Though quantum computers remain years away from practical application, researchers are making steady strides toward making them useful. Last week they announced an impressive advance against subatomic decay that renders most quantum computers unsuitable for anything other than research purposes.
Many companies are exploring how QCs can accelerate chemical reactions involved with drug development, while also exploring how they may enhance AI/ML systems, optimize factory floors/global supply chains/or model financial data.
1. Quantum entanglement
Scientists continue their search for an accessible quantum computer, with every new breakthrough bringing them one step closer. Recent successes could address two of the key hurdles – creating more qubits and decreasing errors.
Quantum computers differ from conventional ones in that their core units, known as qubits, can exist in various states rather than just binary 1 and 0. This allows them to perform complex calculations much more rapidly.
However, their quantum properties also make them challenging to develop and operate. Time-based errors can significantly interfere with computations, leading to failure. IBM claims they have found ways to manage such errors that could eventually be applied to larger quantum processors for reliability gains that outstrip classical ones – this process is known as discovery error mitigation.
2. Quantum error correction
Researchers have developed techniques to reduce errors in quantum computing, which uses qubits to store and process information. But an error-free quantum computer remains years or decades away.
However, several large companies and start-ups are making steady strides toward creating an effective quantum computer. Some, such as Helsinki-based Algorithmiq, claim they will demonstrate tangible advances in drug discovery and materials science within five years.
Other experts are focused on improving error correction, or the process of reducing the probability of incorrect measurements to zero by running quantum computation multiple times. Strategies include averaging, resampling and noise extrapolation (running multiple quantum computations with artificially variable noise levels and comparing results to find which one produces optimal results). All of these techniques could bring us one step closer towards quantum supremacy (when quantum computers can complete tasks that classical computers cannot in a realistic time frame).
3. Quantum memory
Google’s claim that quantum computing had cleared a major hurdle is hard to ignore; their evidence for their claims came in the form of an impressive demonstration involving a 54-qubit machine simulating molecular-level quantum mechanics.
Such simulations are an integral step towards creating quantum computers of our dreams, capable of performing tasks that conventional machines cannot. Scaling up the number of qubits (the units of information used in quantum computers) remains one of the key challenges to achieving this dream.
Scientists at Spain’s ICFO-Institut de Ciencies Fotoniques may have developed a breakthrough quantum memory technology that may assist with this goal. Their integrated quantum memory can store quantum states three orders of magnitude longer than was previously possible, and can even be used as part of a quantum repeater to allow data transmission over long distances – something vitally important since quantum communications rely on sharing entangled photons among distant parties.
4. Quantum algorithms
Quantum computers outperform classical computers in terms of speed. While both types operate using binary information (heads or tails), quantum computers take advantage of quantum computing’s unique properties for speed. Therefore, any algorithm designed for them must take full advantage of them to produce significant speed increases.
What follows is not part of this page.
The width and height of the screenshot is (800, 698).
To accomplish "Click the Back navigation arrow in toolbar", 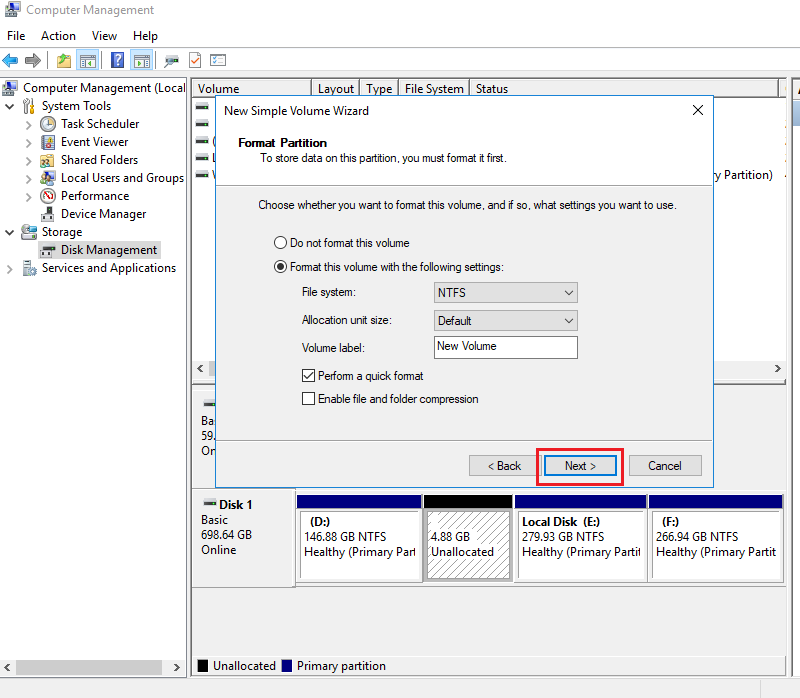I will tap(11, 60).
Thankfully, several powerful algorithms for quantum computing already exist, such as Shor’s algorithm for factoring and Grover’s algorithm which improves how computers search large unstructured databases or unordered lists.
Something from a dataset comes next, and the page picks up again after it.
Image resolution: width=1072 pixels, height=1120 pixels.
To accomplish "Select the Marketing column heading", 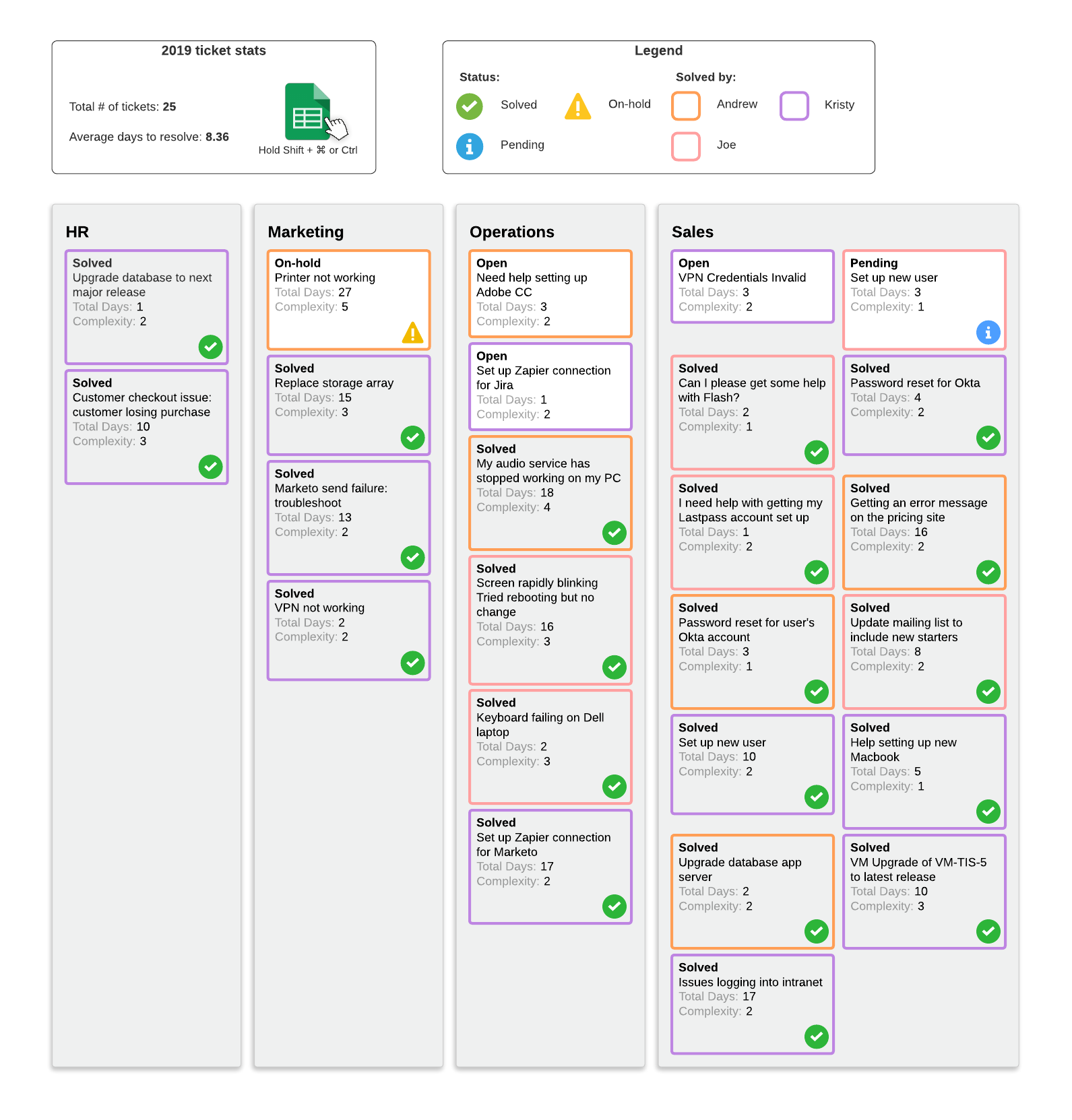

While these quantum algorithms remain experimental, they provide a glimpse of quantum computing’s promise. As this technology matures further, it will likely enhance AI applications such as creating unhackable keys for cybersecurity or speeding up mapping genomes to reference DNA sequences to search for genes associated with cardiovascular disease or diabetes – opening the way to transformative new medical treatments as well as genomic technologies that aid understanding microbiology in new ways that would have previously been impossible.